According to legend, it is impossible for a vampire to enter your house unless you have invited him in. Last Sunday, the Spanish people invited a vampire to enter their house, and the question that now looms before them -- and the rest of Europe as well -- is how to get him back out.
The vampire is terror -- but not just the old homespun terrorism of the European past, but the radically new form of terror that came to the world's attention on 9/11, namely catastrophic terror.

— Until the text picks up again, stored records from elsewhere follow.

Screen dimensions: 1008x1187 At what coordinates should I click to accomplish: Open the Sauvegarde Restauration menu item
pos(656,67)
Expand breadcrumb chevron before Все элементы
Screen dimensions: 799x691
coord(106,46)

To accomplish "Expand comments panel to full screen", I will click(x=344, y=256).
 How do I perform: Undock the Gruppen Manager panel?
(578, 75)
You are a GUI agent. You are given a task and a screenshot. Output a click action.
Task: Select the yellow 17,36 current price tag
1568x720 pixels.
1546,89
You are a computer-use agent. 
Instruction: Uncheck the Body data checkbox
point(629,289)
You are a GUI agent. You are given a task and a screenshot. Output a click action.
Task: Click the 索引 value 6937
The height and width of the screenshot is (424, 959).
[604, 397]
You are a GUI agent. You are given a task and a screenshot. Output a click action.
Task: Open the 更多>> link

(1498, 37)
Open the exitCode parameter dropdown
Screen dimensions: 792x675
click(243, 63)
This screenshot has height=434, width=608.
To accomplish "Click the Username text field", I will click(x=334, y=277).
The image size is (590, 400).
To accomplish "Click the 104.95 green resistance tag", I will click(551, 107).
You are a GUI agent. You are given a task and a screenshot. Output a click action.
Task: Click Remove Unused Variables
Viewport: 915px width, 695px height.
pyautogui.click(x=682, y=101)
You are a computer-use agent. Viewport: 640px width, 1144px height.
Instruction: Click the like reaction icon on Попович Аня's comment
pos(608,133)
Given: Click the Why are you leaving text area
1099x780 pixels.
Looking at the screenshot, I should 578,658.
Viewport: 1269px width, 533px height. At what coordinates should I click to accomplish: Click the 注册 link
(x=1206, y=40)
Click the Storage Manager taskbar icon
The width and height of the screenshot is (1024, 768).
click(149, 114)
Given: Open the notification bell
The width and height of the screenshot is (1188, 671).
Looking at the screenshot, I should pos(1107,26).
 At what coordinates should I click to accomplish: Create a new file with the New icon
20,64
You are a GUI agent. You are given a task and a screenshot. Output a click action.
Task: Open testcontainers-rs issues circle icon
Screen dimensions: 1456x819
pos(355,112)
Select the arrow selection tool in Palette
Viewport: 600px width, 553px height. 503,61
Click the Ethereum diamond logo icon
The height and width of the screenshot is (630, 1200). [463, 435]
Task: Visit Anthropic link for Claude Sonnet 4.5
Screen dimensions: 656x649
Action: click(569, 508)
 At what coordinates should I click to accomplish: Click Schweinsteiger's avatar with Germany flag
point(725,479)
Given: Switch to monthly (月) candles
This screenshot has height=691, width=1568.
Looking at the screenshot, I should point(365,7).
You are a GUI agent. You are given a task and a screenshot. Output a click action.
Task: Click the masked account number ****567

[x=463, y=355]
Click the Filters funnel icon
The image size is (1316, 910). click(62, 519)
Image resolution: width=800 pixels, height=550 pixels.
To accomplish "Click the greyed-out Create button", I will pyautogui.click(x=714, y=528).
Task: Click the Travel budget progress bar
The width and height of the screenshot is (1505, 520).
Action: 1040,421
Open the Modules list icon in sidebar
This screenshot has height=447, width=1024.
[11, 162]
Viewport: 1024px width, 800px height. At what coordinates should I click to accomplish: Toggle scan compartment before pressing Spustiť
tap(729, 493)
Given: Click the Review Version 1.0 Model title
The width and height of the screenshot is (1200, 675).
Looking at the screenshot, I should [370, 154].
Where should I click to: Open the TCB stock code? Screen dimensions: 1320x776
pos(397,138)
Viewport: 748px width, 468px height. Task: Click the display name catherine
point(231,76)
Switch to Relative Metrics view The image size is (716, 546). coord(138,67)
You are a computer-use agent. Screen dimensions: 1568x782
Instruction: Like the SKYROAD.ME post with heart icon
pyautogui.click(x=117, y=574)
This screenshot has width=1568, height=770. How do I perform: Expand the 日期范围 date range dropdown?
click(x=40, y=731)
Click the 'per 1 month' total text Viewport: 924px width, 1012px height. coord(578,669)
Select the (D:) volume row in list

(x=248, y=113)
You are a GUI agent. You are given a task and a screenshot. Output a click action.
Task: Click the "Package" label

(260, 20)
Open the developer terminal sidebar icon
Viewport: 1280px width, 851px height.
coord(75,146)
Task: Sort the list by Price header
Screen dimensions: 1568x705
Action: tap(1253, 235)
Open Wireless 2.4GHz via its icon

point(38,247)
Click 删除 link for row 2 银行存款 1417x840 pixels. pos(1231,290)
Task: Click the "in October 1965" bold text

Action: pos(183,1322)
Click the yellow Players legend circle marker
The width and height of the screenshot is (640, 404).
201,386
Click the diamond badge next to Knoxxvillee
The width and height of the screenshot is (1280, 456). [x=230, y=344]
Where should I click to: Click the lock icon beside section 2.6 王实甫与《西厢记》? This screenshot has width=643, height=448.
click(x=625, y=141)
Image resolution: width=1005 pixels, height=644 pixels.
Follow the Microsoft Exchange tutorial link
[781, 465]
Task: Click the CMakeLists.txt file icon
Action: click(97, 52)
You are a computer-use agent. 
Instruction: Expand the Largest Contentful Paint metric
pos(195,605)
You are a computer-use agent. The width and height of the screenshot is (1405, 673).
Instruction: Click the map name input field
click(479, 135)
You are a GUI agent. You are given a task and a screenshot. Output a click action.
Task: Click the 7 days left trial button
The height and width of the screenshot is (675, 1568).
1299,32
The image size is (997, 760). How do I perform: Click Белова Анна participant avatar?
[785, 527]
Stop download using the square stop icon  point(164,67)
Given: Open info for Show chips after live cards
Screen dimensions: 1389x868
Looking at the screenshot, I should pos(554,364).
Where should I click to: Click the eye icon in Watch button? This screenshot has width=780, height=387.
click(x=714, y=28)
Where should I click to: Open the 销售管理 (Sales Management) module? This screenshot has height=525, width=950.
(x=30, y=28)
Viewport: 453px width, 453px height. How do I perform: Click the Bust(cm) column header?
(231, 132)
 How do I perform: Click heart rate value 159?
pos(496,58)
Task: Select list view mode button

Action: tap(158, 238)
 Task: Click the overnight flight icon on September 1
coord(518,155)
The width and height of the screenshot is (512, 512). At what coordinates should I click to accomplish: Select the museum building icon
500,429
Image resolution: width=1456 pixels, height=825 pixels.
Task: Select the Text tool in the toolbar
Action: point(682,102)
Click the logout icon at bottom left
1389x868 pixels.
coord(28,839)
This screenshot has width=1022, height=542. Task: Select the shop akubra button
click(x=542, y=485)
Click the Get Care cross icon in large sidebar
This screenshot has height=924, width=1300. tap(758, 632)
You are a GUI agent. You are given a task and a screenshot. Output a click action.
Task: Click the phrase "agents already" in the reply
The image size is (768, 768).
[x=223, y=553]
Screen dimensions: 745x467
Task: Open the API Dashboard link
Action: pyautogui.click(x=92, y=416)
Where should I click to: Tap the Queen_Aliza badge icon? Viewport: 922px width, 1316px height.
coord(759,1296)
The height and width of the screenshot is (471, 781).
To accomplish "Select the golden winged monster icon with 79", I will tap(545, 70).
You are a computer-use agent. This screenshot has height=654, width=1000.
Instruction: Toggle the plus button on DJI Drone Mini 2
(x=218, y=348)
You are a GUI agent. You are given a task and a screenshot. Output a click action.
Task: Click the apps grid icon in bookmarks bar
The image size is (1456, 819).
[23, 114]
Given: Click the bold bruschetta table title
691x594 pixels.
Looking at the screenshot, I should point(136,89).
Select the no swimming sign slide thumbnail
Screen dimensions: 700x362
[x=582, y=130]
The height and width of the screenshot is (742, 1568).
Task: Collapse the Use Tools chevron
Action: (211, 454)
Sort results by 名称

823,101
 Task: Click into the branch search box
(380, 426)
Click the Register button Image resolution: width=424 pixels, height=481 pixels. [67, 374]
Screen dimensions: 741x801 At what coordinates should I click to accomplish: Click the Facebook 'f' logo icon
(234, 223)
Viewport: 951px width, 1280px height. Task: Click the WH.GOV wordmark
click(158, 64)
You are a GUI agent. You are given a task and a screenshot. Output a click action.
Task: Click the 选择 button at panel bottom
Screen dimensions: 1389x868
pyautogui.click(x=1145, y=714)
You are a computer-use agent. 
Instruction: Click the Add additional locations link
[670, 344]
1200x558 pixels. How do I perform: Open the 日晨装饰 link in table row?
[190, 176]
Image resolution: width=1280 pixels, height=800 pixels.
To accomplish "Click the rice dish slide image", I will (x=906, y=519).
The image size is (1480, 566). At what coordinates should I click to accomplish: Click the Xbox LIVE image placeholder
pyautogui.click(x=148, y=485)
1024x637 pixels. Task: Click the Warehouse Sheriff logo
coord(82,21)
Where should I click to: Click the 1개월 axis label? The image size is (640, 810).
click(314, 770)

Once upon a time, back in the nineteenth century, terrorism was used to assassinate harmless members of royal families, which meant that unless you were close to the throne, you had nothing to worry about. During the late 1950's, small scale terror attacks were used both in Algeria and in metropolitan France, first of the Algerian Muslims to achieve independence from France, and then by the Algerian Europeans -- the so call pied noirs -- in order to prevent independence.
Here, for the first time, the threat of terror was felt at the personal level by the average guy. Yet as Alistair Horne writes in his history of the Algerian revolution, A Savage War of Peace, the terrorist bombs were designed more to shock and frighten the general public rather than to kill or maim them on a large scale. Two or three people might die in an explosion, but not two thousand or even two hundred.
Yet even these small scale terror attacks were sufficient to divide France into two bitterly opposed factions and to bring an end to the Fourth Republic -- a fact that should wake us up to the vastly greater potential for political de-stabilization posed by the systematic use of catastrophic terror.
Catastrophic terror, unlike ordinary terror, it is not intended to take a few token lives; it is deliberately designed to take so many lives at once that it induces an immediate visceral fear in the entire community that they too are under attack. This effect was clear in the days immediately after 9/11. Back then everything spooked us; and people, hearing the backfire of a truck, jumped out of their skin. At that point it was conceivable that "they" could be anywhere, and that another catastrophic event was right around the corner.
Looking back on 9/11 in light of the strike on Madrid, we are struck by two things. First, our initial phase of collective jitteriness immediately after 9/11, and second, the failure of Al Qaeda to exploit this jitteriness in order to influence or undermine our political system. As far as the date of the attack was concerned, 9/11 might have been pulled out of a hat.
The same thing cannot be said of the terror strike in Madrid. The explosions on Thursday seemed deliberately designed to echo in the minds of the voters the following Sunday -- to echo in their minds and to influence their vote.
If this is the case, then it may well mean that the date of future terror strikes will no longer be drawn out of a hat, but rather will be selected with an eye to maximizing the damage not to people or buildings, but to the political system of the country under attack -- and how better to achieve this end than to plan catastrophic terror events for the eve of national elections, or, even worse, for the morning of one?
If the small scale terror of the Algerian revolutionaries can bring down a republic, one can only begin to imagine the political havoc that the technique of catastrophic terror could achieve if those ruthless enough to exploit it were also cunning enough use it in order to discredit and subvert the very nature of the democratic process. What, after all, is the value of a democracy if terrorists can influence the outcome of elections through acts of mass violence? Who will be willing to vote for a party that has made a point of standing up to terrorism, if the price of their vote will be the brutal murder of hundred or thousands of their fellow citizens -- or even themselves?
What this vampire will do next is anybody's guess. But one thing is certain. It is easy to get a vampire to cross the threshold; but getting him to leave once he has made himself at home -- that is a good deal trickier.